_RECORDS TO PROCESS_
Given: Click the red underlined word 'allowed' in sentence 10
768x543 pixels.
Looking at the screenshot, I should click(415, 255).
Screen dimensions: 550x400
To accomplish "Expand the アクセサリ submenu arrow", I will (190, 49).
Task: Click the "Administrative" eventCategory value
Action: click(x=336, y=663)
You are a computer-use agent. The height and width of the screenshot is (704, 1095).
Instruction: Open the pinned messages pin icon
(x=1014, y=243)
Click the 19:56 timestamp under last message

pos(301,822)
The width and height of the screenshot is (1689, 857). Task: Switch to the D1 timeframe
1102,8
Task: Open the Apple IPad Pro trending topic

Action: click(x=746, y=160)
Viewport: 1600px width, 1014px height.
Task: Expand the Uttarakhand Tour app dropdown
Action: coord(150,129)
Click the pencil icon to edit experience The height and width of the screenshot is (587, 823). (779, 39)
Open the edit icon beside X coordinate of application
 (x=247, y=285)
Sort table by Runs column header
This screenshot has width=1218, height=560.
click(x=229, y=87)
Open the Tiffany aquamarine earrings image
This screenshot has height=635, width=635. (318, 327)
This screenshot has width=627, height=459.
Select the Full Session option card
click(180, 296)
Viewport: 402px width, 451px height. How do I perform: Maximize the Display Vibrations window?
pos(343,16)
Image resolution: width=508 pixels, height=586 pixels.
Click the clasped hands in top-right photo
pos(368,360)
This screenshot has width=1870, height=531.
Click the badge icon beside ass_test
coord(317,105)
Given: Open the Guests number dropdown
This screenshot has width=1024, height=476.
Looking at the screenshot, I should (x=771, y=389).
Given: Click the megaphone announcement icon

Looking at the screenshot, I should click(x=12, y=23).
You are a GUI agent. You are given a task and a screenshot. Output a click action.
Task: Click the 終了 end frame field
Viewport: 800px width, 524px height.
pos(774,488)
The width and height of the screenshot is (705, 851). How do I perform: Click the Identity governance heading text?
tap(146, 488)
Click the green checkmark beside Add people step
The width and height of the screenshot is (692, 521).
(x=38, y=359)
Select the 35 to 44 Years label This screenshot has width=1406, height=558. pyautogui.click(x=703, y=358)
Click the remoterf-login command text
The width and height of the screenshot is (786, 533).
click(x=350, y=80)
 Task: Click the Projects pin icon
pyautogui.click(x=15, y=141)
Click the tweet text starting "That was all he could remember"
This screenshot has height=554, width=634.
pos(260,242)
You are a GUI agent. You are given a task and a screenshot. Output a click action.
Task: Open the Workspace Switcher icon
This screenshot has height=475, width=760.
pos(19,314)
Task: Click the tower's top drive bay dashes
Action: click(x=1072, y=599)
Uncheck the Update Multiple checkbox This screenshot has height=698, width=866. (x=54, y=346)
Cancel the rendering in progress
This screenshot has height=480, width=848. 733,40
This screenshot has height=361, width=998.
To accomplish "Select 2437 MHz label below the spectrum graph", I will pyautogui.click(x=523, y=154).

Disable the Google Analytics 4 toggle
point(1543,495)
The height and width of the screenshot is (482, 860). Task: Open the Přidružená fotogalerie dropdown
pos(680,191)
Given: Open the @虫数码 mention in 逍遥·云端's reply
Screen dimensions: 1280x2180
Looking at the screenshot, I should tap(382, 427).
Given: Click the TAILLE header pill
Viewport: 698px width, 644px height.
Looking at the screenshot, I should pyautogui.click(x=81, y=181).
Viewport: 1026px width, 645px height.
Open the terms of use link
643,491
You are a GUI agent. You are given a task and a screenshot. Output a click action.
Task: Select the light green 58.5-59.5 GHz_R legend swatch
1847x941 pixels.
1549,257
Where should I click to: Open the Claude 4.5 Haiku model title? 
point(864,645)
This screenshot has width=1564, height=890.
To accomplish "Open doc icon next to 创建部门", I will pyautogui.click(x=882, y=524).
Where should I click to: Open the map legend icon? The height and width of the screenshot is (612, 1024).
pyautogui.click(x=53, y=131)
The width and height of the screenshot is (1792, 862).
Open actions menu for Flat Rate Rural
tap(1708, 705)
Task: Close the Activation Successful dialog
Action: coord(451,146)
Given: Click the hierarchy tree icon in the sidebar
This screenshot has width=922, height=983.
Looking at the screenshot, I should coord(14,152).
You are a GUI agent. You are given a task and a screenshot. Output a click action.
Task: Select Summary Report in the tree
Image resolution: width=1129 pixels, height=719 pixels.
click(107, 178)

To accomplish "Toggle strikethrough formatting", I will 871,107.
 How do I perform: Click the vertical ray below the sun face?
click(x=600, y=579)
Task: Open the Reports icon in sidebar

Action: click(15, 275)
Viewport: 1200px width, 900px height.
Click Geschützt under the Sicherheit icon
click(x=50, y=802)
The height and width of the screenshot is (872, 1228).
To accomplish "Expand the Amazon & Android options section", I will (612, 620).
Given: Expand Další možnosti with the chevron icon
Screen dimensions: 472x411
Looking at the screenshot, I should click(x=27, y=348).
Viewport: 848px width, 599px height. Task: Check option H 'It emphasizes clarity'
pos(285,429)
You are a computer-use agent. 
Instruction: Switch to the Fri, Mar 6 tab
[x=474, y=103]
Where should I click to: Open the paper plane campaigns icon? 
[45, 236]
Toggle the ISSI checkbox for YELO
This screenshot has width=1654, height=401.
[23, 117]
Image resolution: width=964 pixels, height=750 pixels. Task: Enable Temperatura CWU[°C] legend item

_TRY IT_
State how many lines of the listing hold the string "tree"; reply with the number and nothing else.

_THE ANSWER_
2